As elements of the Fourth Industrial Revolution (4IR) continue to permeate more areas of our lives through global hyperconnectivity, digitisation is shaping the way business is conducted while bringing new developments in industry and changes in how services and products are offered.
Let’s take a look at some of the trends for 2019.
Reskilling for the digital age with closer alignment between educational qualifications and institutions with workplace
In the digital age, the rate of change within the workplace has far outpaced the ability of universities to adapt formal curricula to meet these requirements. As a result, the “non-accredited” online short course arena will be used to fulfill the need for digital skills within the workplace, particularly in areas like cybersecurity and Artificial Intelligence (AI).
Another key area is that of the Internet of Things (IoT) where billions of devices can communicate via sharing and collecting data via internet connectivity – from computers, cellphones, security systems, to home appliances which can be programmed remotely to sensors which alert a driver to adjust tyre pressure or any physical object (natural or man-made) connected to the internet and with an IP address. CVs populated with micro-credentials of these skills and workplace experience will increase in importance.
Formal educational arena
In the formal educational arena, educational institutions will need to align themselves more closely to commerce and industry. Formal educational providers will move to implementing graduate programmes geared towards workplace practicalities. Companies will look to hire graduates who are able to display a combination of formal skills and the ability to apply these skills in the digital world.

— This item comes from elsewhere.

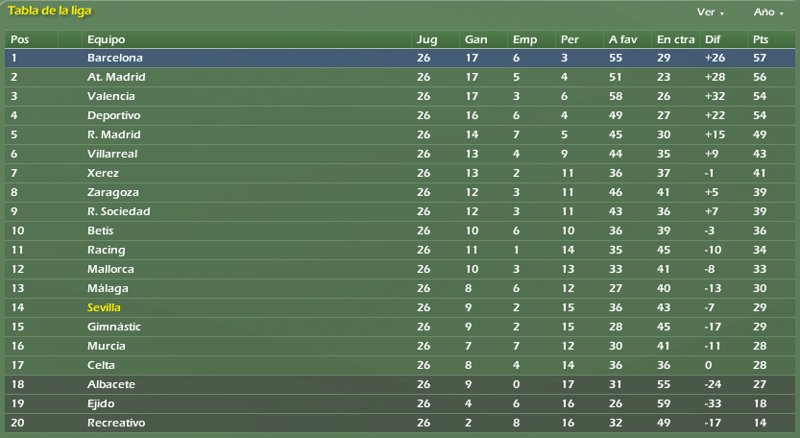The image size is (800, 438).
Task: Open At. Madrid team page
Action: (116, 77)
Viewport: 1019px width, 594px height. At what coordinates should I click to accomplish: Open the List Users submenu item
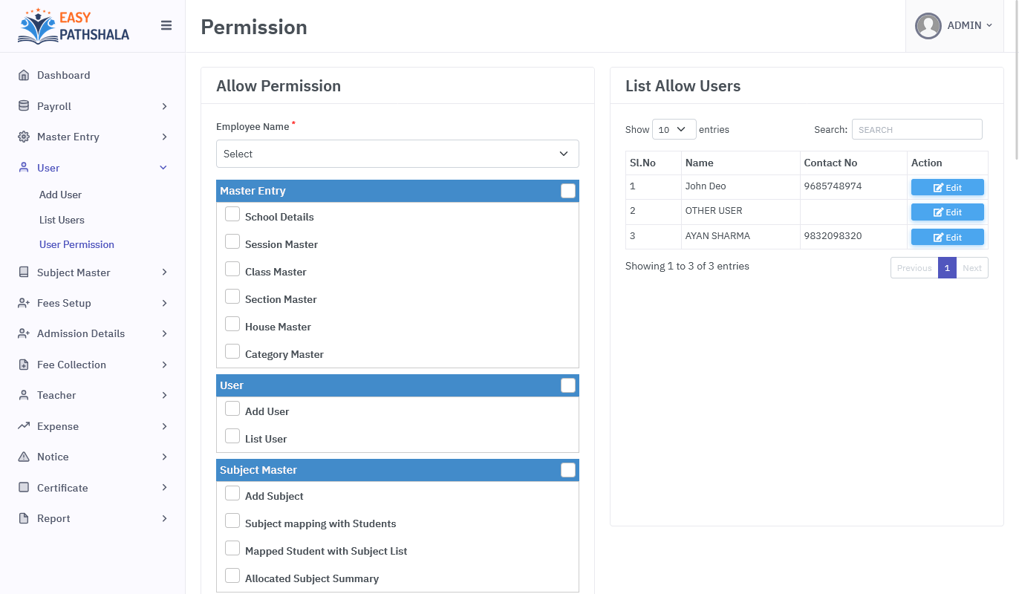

Disruption of employment via IoT
Driverless cars, automation being applied to various industries like call centre operators, stockbroking, automated farming operations etc. will result in a complete disruption of the formal employment sectors as we currently understand them. This will lead to a migration of people looking for new skills and new careers. Researchers estimate that within the next 5 years more than half the existing jobs will need reskilling by adopting new technologies and retraining of individuals into new careers.
Consumer data facilitates personalised commercial experiences
Greater emphasis on personalising commercial initiatives based on big data analysis of consumer data integrated from multiple sources. Consumer choice has expanded significantly due to online suppliers who are able to supply products irrespective of geographical limitations, coupled with ability of the consumer to research products and features in an online mode. As a result, personalisation of products and services will become a greater differentiator in the supply chain.
Disruption of traditional banking
Digital banking options will continue to disrupt the traditional banking arena with multiple players offering personalised banking solutions, from cell phone companies through to social media giants offering mobile banking applications and multiple payment gateways.
Increased importance of cybersecurity to prevent fraud and abuse of data as the world gets more connected and ability to hack systems for financial gain becomes more prevalent. Cybersecurity will become a key consideration when developing new systems so that it’s an intrinsic part of a company rather than an after-thought in response to a particular cyber threat.
We are living in exciting times where digitisation is opening up new opportunities for growth and development with an emphasis on a big data-derived customised experience which drives service.
One thing’s for sure and that is whatever happens, digitisation is going to be at the core. The year promises to bring new innovations as more people take advantage of digitisation and the 4IR.
Hold onto your seats. It’s going to be an exciting ride.